Sunday, May 31, 2009

Rolling out the dough

When I was in middle and high school, I cooked very little. In college, learning to be responsible for feeding myself was a challenge: grocery shopping, menu planning, the whole works.

Even now, ten years later, I still struggle with some things. Today, I tried a new recipe: spinach calzones. For the first time in my adult life, I used a rolling pin. The first one was rather frustrating: the dough kept sticking to the pin, it was square instead of round, and getting it to the right size took more time than I really wanted to spend on it.

Then a childhood memory came back, of helping my mom roll out dough. I couldn't have been older than ten, but the rhythm has stayed in my brain all these years: roll, roll, flip, roll, roll, flip... my dough wasn't exactly a circle, but it was roundish, it didn't stick to the pin, and things generally seemed to go faster.

Thanks, mom.

Saturday, May 30, 2009

Lifetime limits and EPOCH

One of the drugs in my chemotherapy regimen, doxorubicin, has a lifetime maximum dosage. (This is the H drug in the acronym; its trade name is Adriamycin, and the drug is also known as hydroxydaunorubicin.) According to Wikipedia, this maximum dosage is 550 mg/m2. Above that dosage, there is a high risk of permanent heart damage.

I think, after round eight this week, I will have received a cumulative dose of 510 mg/m2. I asked one of my oncology nurses how close I was to my lifetime limit; she wasn't sure, and asked the doctor. Apparently the maximum dosage is much higher when the drug is given by continuous infusion: most treatment regimens involve giving doxorubicin over just a few hours (2-4?), while in my regimen I receive it over 96 hours. He didn't give specific numbers, but said I was "far away" from any dangerous amount of doxorubicin.

I did some internet searches and came up with a couple of studies confirming what my oncologist said: one of adults, and one of children.

Hopefully, when my treatment is finished in another month or two, I won't have to deal with cancer anymore.
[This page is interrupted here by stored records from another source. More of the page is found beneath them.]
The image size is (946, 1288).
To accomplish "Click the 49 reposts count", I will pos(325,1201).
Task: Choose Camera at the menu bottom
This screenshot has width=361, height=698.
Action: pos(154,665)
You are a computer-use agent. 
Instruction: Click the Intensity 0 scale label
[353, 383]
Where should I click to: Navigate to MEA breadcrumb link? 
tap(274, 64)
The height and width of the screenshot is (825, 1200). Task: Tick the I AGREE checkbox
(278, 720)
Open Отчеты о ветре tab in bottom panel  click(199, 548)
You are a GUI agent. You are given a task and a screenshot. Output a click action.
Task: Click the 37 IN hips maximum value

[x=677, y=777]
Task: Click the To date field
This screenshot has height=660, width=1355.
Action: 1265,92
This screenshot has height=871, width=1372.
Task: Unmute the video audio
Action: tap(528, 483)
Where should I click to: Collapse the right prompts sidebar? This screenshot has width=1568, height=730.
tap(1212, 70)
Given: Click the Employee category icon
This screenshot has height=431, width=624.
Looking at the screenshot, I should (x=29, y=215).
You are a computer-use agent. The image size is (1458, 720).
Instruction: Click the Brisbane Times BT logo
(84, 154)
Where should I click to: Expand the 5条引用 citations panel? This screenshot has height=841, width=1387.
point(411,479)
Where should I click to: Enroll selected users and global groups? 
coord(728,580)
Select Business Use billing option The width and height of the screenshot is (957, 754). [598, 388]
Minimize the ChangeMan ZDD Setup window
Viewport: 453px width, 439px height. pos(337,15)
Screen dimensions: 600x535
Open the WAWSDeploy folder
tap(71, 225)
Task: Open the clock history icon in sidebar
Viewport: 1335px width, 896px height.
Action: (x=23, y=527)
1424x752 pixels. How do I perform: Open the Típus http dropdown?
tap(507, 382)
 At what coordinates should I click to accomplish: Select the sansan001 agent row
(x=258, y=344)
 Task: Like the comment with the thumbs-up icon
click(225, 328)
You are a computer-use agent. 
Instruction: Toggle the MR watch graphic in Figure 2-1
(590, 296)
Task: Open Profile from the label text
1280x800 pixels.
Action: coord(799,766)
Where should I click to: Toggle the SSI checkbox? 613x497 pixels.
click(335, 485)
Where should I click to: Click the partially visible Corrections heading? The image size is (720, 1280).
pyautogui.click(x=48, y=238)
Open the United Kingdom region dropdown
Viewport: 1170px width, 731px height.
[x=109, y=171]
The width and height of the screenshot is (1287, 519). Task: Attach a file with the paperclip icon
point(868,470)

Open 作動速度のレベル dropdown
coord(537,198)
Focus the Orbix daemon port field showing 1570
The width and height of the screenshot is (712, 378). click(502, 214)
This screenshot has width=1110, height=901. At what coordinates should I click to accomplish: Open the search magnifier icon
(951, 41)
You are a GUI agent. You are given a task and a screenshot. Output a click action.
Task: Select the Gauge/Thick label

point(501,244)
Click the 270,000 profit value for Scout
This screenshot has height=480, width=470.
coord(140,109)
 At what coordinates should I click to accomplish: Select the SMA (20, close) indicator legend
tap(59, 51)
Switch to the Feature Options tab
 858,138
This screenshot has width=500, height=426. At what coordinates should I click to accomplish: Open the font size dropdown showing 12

But it's reassuring to know that, if I needed it, this particular drug is still an option for me.

Monday, May 25, 2009

Guided by the sky

I learned this week that this is the International Year of Astronomy, celebrating the 400th anniversary of Galileo's telescope and of the publication of Johannes Kepler's Astronomia Nova. As part of their observance of the IYA, the editor's column in this week's Science News discusses a claim by Henri Poincaré that astronomy "has given us a soul capable of comprehending nature."

Apparently Poincaré believed that it was success in the science of astronomy that inspired scientific investigation of other topics. "Under heavens always overcast and starless, the Earth itself would have been for us eternally unintelligible," he wrote.

That's an impressive theory. My knowledge of scientific history is insufficient to judge its merits, although the Science News editor is credulous enough to lend some weight to this claim. I would like to think humanity would have muddled into the realm of science even without the help of the night sky. Still, it's intriguing to think about the stars in their courses showing humans that nature obeys strict laws, and that careful observation can discover those laws.

Many religions assume the universe was created for humanity. In discussions of this assumption, it's sometimes asked why, if humans are the point of the universe, so many stars were created. On the face of it, assuming a human-centric Creator, the size of the universe seems incredibly superfluous. But the "stars as a guide to science" theory offers a nice response.


Friday, May 22, 2009

Garlic: high hopes

GarlicAfter a few years of replanting garlic that hadn't grown very well, last fall I bought new stock from a seed catalog. Unfortunately there's no perspective in my picture, but the garlic is mid-thigh on me. I'd forgotten how big garlic gets when you start with big cloves!

My plan is to use Miracle Grow on it once a week until the summer solstice. (Garlic is day-length sensitive and won't grow any once the solstice is past.) With the remodeling and my chemotherapy treatments, the garlic is the only gardening I'm doing this year. I hope those bulbs get as big as their green tops!

Tuesday, May 19, 2009

Spinach revelation

I try to cook with spinach regularly: being vegetarian, iron deficiency is an issue for me, and my body seems to absorb iron from spinach better than any other food. I have for years (my entire grocery shopping career) bought frozen spinach as a block.

At my last grocery shopping trip, the store was out of the frozen spinach blocks. Nothing, not even way back on the shelf where only my husband can reach. Searching through the frozen vegetables section, I find frozen spinach in a bag. A bag of frozen spinach? It struck me as so odd. But I got two.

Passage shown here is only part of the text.